Kabir Nath: So to be clear, these collaborations are already learning exercises. They are examples of different settings of care. And while some like for instance Greenbrook TMS, we would expect potentially to be numerically a significant contributor to commercial rollout. Other, this is all more about building template, understanding delivery models that we will then need to apply to a wide range of other health care settings. So what I would say at this stage is you could think of them really as this learning experience, really to deepen our understanding of the potential, to deepen our understanding of these different areas.
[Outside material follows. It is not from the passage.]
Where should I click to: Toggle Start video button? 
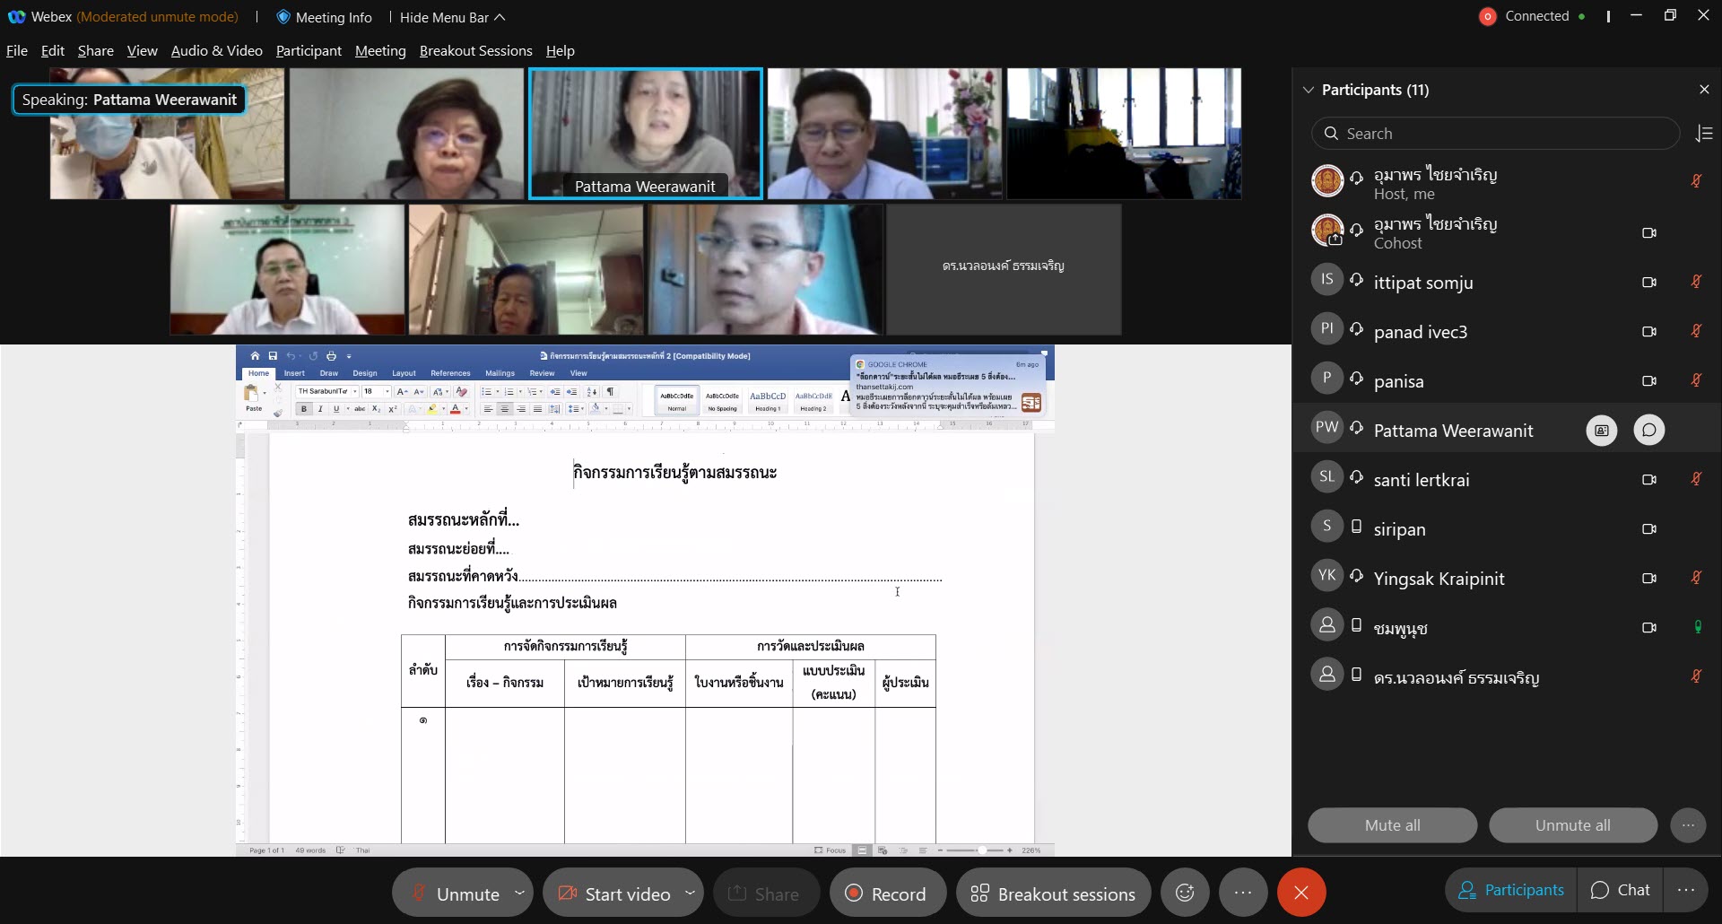pos(615,893)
But assuming we’re fortunate enough to file, you could imagine that the year pre-launch is when we will be really scaling those templates across a number of those different settings and different healthcare providers.
Operator: And our next question comes from the line of Tom Shrader from BTIG.
Tom Shrader: It’s a remedial one on PTSD. So patients with your baseline score, what level of impairment do they have, what level of medical care are they using? And would a group like this at some level support the same price as your TRD patients?
Guy Goodwin: They’d be classified as severe. And one of the criteria for the way in which one scores the CAPS-five is that it would merit intervention or require intervention when people score two or three, particularly on the scales that are used for each item of symptom. It’s a complicated scale, I’m afraid. So it needs a little — we will be unpacking it a little more in the future. But that gives you some idea that these are a group who would need treatment, but they’re not a group who are sort of mild and coming in for the experience.
Kabir Nath: Yes…
Tom Shrader: Any background on how much they’re hospitalized?
Guy Goodwin: We don’t have all of the data on these patients yet. This is very much top line. So when we get all the tables in, we’ll be able to give you that color.
Kabir Nath: And roughly half were on something an SSRI or antidepressant or something.
Guy Goodwin: Yes, I think all have received previous treatment of some kind. Sorry, if that was the question, then that’s the answer. That included psychotherapy as well as drug treatment. And about half were actively still on drugs, which we then discontinue.